No puedo más pero si mi madre me pone otro plato de los suyos,…, ¡Me lo como!. Si hay que explotar, se explota.. ;-)…

No sé si lo he dicho en alguna ocasión, pero mi madre cocina como los ángeles… Y estas navidades, no ha sido para menos. Es más, diría yo que se ha superado con respecto a otros años… ¡Que mano tiene, señor!...

E
n casa comenzamos a salivar como los perros de Pavlov el domingo previo a las fiestas, ya que empezó a abrirnos apetito con una lubina a la espalada para morirse…

En Noche Buena para cenar preparó como platos principales un cóctel de marisco que no tengo palabras para describirlo, y un rape en salsa verde de infarto… ¡Señor, como lo emplató!, parecía un autentico chef… Y yo sin hacer fotos!!... En cuando lo vi, me dije… “…esto está para hacerle una foto”, pero ni fotos, ni nada, yo lo que quería era hincarle el diente. Así que no hay documento gráfico alguno…

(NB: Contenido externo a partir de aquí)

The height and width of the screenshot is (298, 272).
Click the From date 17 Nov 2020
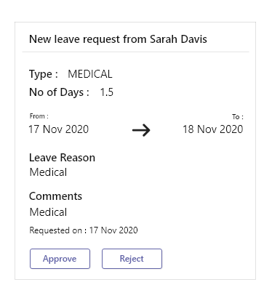[59, 129]
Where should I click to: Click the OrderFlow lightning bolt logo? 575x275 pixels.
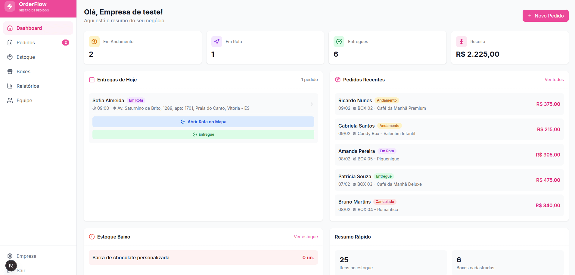point(10,6)
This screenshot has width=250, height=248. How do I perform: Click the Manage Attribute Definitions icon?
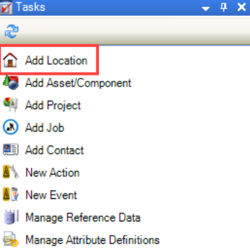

Para finalizar el relato de cómo he llegado hoy al trabajo rodando, ;-), diré que ayer nos preparó un cordero asado que…, que…, que ni en Segovia…. (Adoro Segovia e ir a comer allí, pero el cordero de una madre… )... Y no os podeis imaginar que mezcla de sabores, ya que desde hace unos años mi queridisima madre sirve el cordero además de con deliciosas y finas patatitas, con puré de manzana, y no os quiero ni contar como está.. Señor! que delicia

En fin, que acabo de hablar con ella, y hoy hay judías verdes… No es rape, no es cordero, ni lubina, pero igualmente con huevo duro, un poquito de aceite y limón están de rechupete… :D

Siento no poder poner ninguna foto de las delicias que nos preparó mi madre, pero para compensar después de comer, (tengo en casa la cámara), colgaré alguna foto del paseo que nos dimos antes de la cena por el centro de Madrid.